Can you lay out the rows running from the line containing "This screenshot has width=831, height=539." through the line containing "pos(495,39)", both included, as a Markdown table with columns Num and Line? Skip blank lines and leave the pictures out.

((

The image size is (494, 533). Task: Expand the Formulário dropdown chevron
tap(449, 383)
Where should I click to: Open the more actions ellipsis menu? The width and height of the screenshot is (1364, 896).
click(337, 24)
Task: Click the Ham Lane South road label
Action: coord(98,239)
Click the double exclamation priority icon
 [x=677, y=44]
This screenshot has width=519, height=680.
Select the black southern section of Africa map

))
((

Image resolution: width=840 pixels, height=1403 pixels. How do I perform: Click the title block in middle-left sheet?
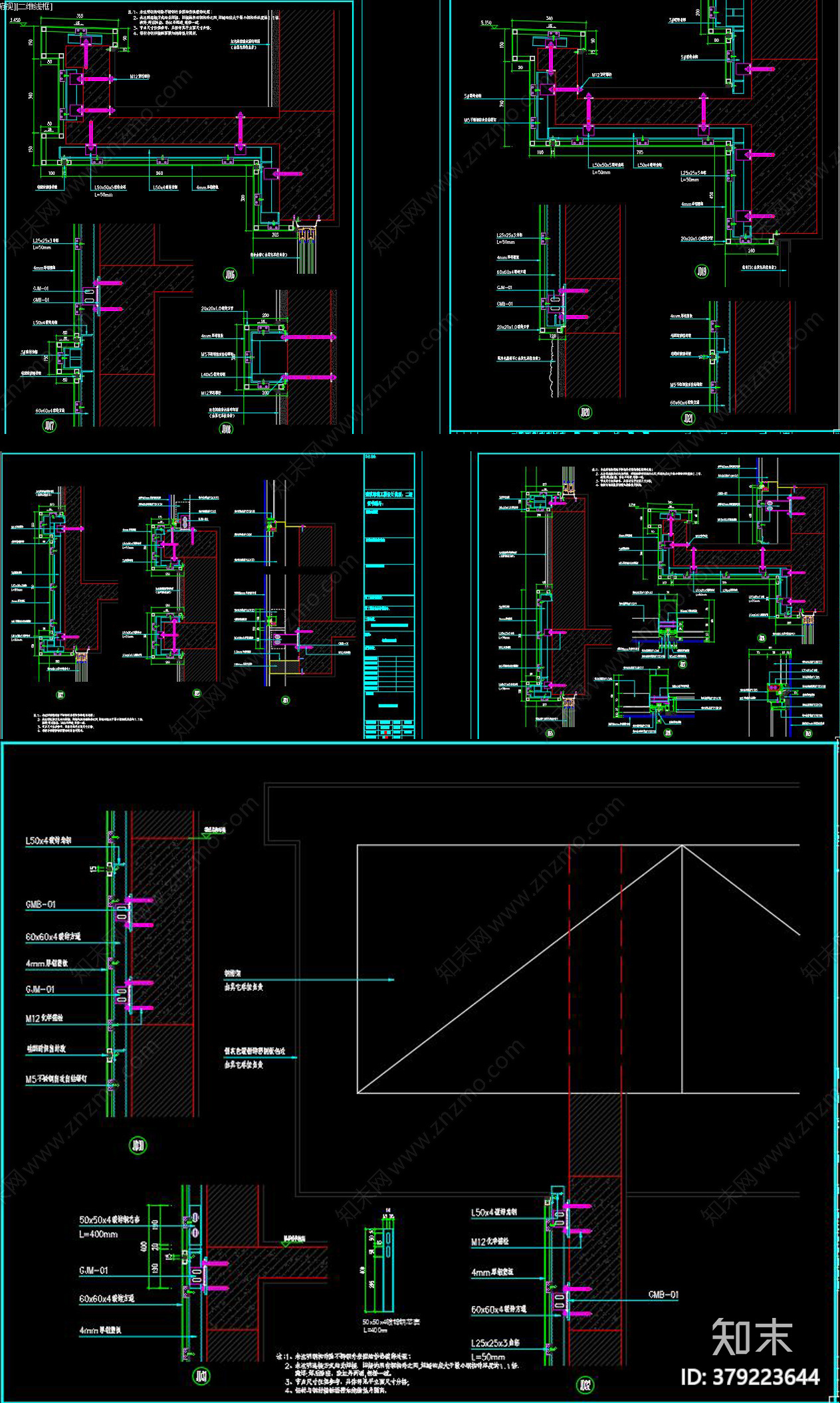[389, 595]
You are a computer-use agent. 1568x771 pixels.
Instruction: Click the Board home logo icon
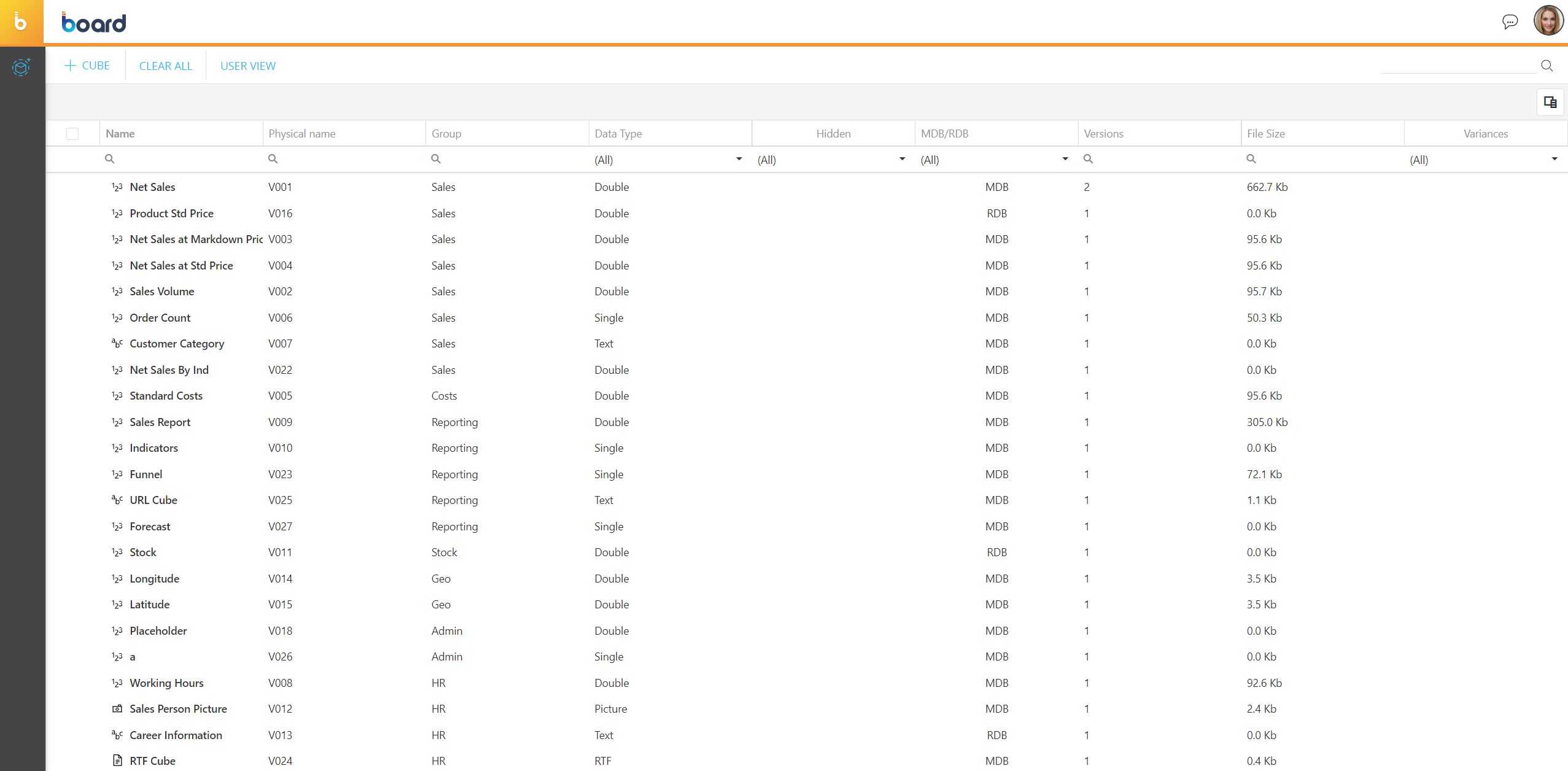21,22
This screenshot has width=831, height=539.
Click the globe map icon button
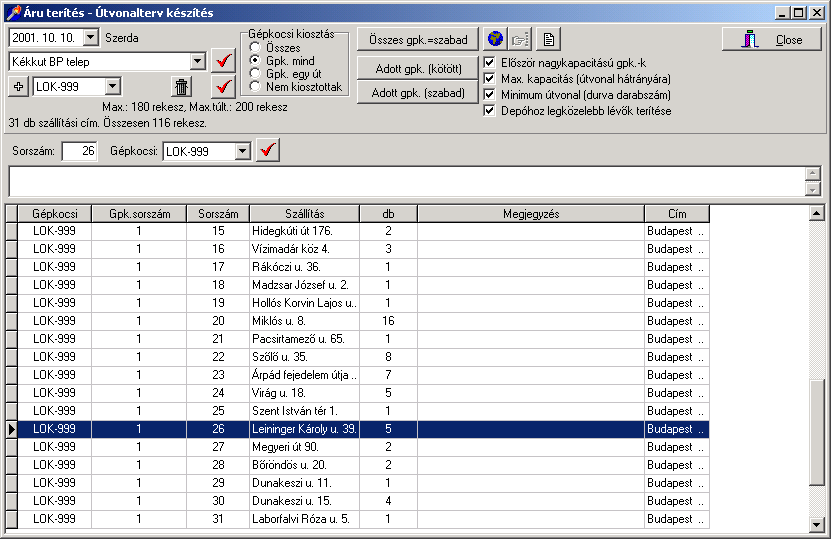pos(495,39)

))
((

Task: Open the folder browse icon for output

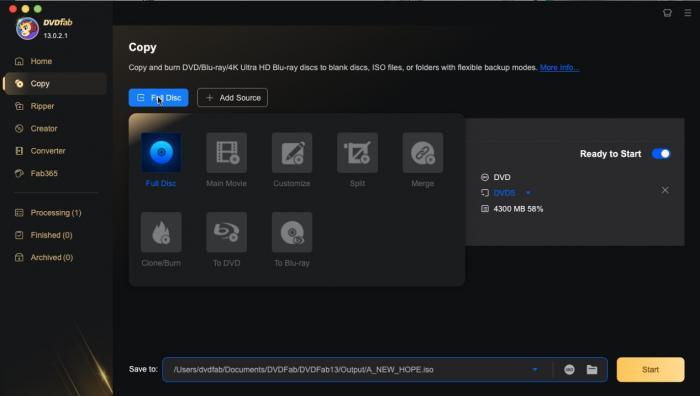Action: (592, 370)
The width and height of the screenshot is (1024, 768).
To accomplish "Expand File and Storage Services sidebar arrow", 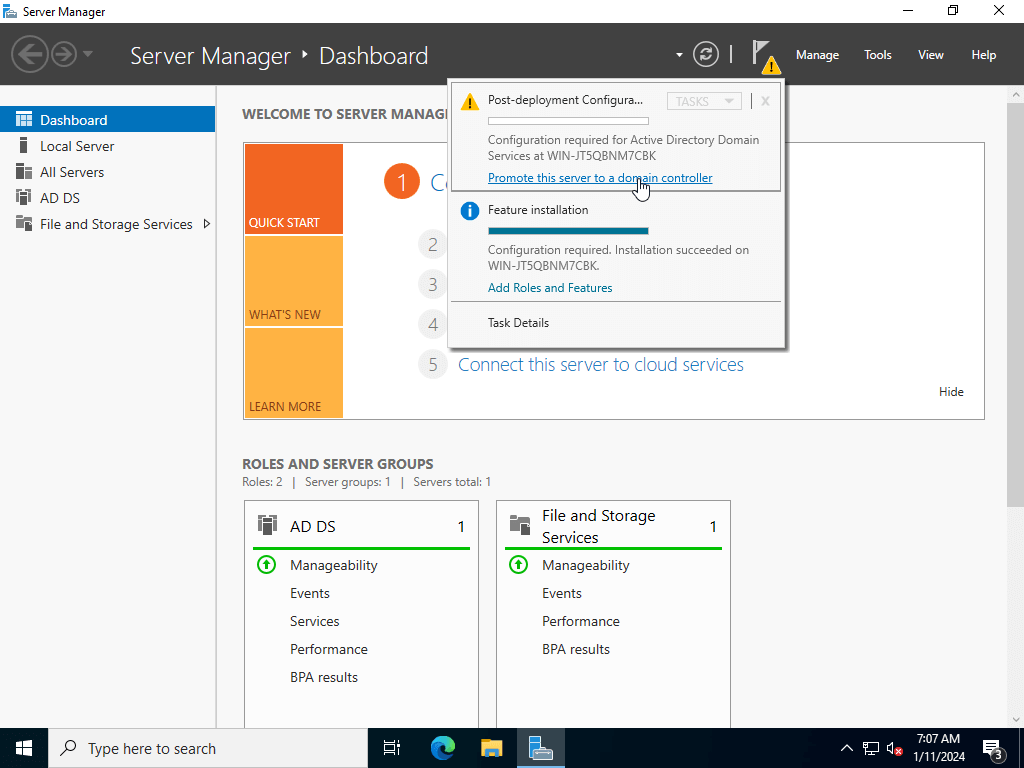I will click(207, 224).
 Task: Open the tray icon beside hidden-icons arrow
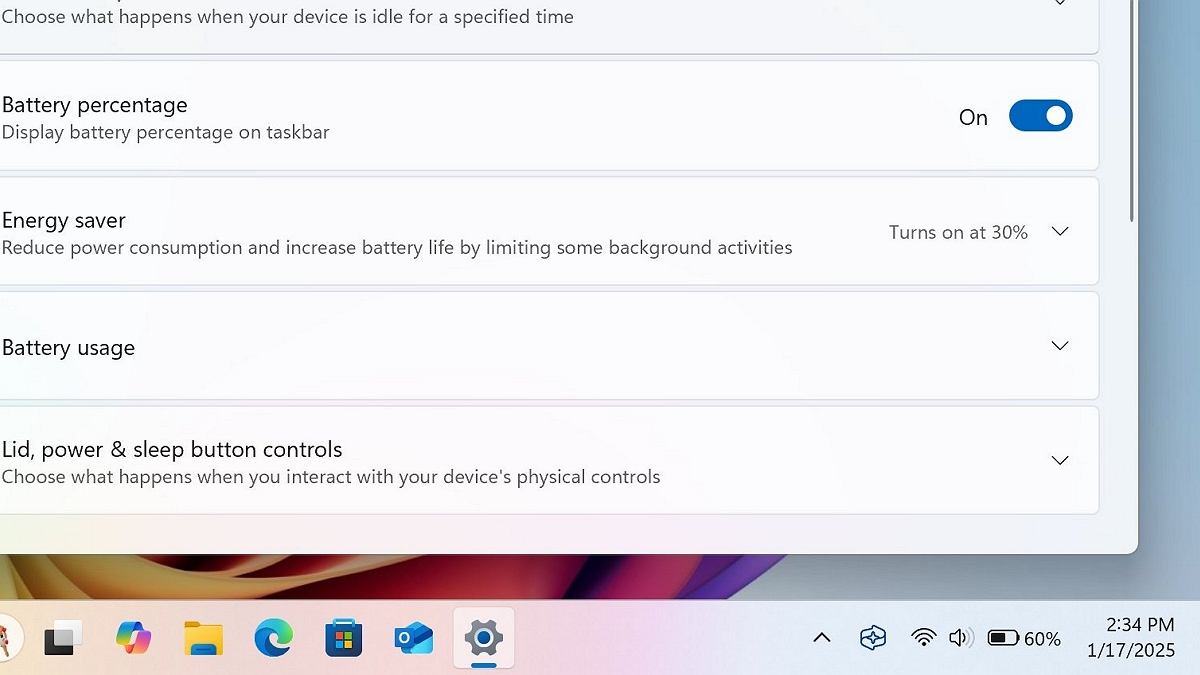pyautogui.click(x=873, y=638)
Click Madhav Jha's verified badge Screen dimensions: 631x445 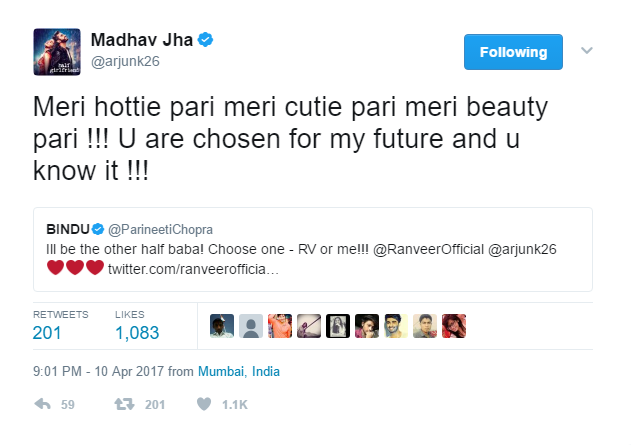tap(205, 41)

))

* The result
| Num | Line |
|---|---|
| 1 | This screenshot has width=831, height=539. |
| 2 | Click the globe map icon button |
| 3 | pos(495,39) |